Dicho lo anterior, ¿cuál es la concepción del arte y la vida en el romanticismo? Me es imposible definirlo. Solo conozco la opinión de cuarto artistas, y son tan divergentes unas de otras que seguramente, de conocerse, se habrían odiado. Dada la ambigüedad presente en este periodo, no puedo concluir algo concreto y válido para todo lo romántico. Por lo tanto lo que postularé a continuación no se apoya ni se basa sobre el romanticismo en sí, sino que sobre la ideología de uno de sus exponentes: Lord Byron, para desgracia mía. Pero es verdad, él encarna en parte mi forma de pensar sobre el concepto de artista, a pensar de que al llevarlo al extremo hizo germinar el virus de la farándula, comenzó bien: se creyó el cuento. Sacó a la figura del artista de su nicho mohoso del segundo plano y se presentó como un elemento principal de la sociedad, él y su obra estaban aquí para trascender. Mostró a sus contemporáneos que la producción artística no se hace para entretener a los poderosos, no es una actividad de menor calibre. No señor, el arte debe tomar un papel principal en la sociedad y es el artista el encargado de esa tarea.

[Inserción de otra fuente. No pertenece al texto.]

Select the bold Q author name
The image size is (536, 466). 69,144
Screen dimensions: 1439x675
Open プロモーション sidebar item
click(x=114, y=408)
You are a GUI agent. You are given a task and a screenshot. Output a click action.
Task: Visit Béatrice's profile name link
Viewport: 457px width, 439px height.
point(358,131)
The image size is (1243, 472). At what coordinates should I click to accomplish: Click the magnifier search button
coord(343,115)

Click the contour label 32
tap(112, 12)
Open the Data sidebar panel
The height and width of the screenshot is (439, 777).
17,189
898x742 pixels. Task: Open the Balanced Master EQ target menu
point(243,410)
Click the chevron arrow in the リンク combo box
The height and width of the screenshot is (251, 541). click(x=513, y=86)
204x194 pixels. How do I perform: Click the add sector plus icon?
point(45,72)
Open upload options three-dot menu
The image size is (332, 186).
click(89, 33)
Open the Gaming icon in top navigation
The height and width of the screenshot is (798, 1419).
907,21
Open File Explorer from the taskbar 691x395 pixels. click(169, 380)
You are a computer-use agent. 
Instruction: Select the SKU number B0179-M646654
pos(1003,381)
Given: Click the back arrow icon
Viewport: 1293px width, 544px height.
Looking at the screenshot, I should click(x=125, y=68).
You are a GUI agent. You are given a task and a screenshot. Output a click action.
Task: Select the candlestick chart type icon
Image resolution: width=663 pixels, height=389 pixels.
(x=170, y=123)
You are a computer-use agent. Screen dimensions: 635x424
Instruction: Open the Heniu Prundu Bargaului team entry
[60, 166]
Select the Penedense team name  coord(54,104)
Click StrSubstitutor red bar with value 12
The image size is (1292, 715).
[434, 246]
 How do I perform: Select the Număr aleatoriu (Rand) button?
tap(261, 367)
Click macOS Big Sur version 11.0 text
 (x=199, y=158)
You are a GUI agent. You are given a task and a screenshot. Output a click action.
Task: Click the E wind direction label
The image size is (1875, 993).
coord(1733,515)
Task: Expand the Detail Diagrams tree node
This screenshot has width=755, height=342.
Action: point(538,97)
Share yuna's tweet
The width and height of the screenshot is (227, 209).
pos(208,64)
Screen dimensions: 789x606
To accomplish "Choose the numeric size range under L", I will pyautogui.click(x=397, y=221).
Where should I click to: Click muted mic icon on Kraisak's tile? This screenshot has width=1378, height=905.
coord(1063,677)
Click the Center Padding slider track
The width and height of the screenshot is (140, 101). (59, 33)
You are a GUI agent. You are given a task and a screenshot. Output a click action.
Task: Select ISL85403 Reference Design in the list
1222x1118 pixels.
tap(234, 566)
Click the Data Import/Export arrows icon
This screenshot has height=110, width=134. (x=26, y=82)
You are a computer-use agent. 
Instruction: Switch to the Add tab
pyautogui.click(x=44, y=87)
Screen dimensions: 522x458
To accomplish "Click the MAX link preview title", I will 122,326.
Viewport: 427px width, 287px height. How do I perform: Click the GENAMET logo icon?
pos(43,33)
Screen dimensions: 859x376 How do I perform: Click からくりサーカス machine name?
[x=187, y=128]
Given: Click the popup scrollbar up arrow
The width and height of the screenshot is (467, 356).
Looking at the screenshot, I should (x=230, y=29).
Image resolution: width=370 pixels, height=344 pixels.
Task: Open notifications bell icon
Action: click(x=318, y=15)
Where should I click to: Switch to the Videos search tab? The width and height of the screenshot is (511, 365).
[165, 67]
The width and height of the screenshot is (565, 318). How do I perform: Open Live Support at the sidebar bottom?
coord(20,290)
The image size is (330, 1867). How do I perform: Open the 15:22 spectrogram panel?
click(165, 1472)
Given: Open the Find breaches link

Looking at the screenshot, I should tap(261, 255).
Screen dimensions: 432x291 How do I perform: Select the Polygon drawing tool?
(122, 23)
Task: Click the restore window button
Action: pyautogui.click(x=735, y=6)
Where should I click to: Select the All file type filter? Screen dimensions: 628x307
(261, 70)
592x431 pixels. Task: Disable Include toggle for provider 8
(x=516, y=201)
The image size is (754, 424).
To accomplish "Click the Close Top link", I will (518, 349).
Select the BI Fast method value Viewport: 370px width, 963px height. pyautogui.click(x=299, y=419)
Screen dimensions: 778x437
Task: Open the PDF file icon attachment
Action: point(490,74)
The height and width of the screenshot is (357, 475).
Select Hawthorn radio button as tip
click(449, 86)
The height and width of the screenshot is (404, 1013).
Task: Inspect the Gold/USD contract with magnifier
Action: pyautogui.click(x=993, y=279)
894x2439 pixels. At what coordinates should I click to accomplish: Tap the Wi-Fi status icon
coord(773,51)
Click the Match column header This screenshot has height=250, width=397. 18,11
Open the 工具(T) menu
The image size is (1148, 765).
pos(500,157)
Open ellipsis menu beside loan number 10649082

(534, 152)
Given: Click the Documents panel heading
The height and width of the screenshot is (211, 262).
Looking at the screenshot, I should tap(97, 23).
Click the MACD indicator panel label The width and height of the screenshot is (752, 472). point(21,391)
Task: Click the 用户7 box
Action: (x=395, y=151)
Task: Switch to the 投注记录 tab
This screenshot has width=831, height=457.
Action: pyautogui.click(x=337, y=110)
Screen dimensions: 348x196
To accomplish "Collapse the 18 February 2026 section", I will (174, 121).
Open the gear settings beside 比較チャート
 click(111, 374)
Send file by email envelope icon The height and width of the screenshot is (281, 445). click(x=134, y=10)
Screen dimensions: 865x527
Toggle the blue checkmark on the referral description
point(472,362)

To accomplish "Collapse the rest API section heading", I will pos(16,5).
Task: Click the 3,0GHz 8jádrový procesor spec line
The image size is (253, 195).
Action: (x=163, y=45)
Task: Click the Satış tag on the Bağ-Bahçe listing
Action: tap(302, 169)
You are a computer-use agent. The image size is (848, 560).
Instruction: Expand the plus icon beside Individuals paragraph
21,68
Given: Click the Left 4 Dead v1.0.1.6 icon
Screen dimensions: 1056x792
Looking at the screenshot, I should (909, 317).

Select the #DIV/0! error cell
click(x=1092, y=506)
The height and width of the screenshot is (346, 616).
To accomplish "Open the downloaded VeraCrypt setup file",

Hay que hacerse notar, lograr que el mundo pose los ojos sobre uno: las miradas recaerán, por consiguiente, sobre tu obra. El artista recluido, que produce desde su habitación en alguna cabaña perdida en un bosque nórdico, jamás recibirá la atención que merece por sus esfuerzos y talento que no son menores a los del físico teórico o los del deportista destacado. Por eso débense sentir atraídos por la gran ciudad, donde se aglomera la gente, donde hay comunicación rápida y eficaz; solo así lograrán tener público y recibir el feedback necesario. De otra manera, tu obra será desconocida hasta que, cien años después de tu muerte, alguna rata de biblioteca desempolvará uno de los pocos ejemplares que alguna vez se imprimieron de algún escrito (quizás prodigioso) que nadie jamás leyo porque nadie conoció a su autor en vida.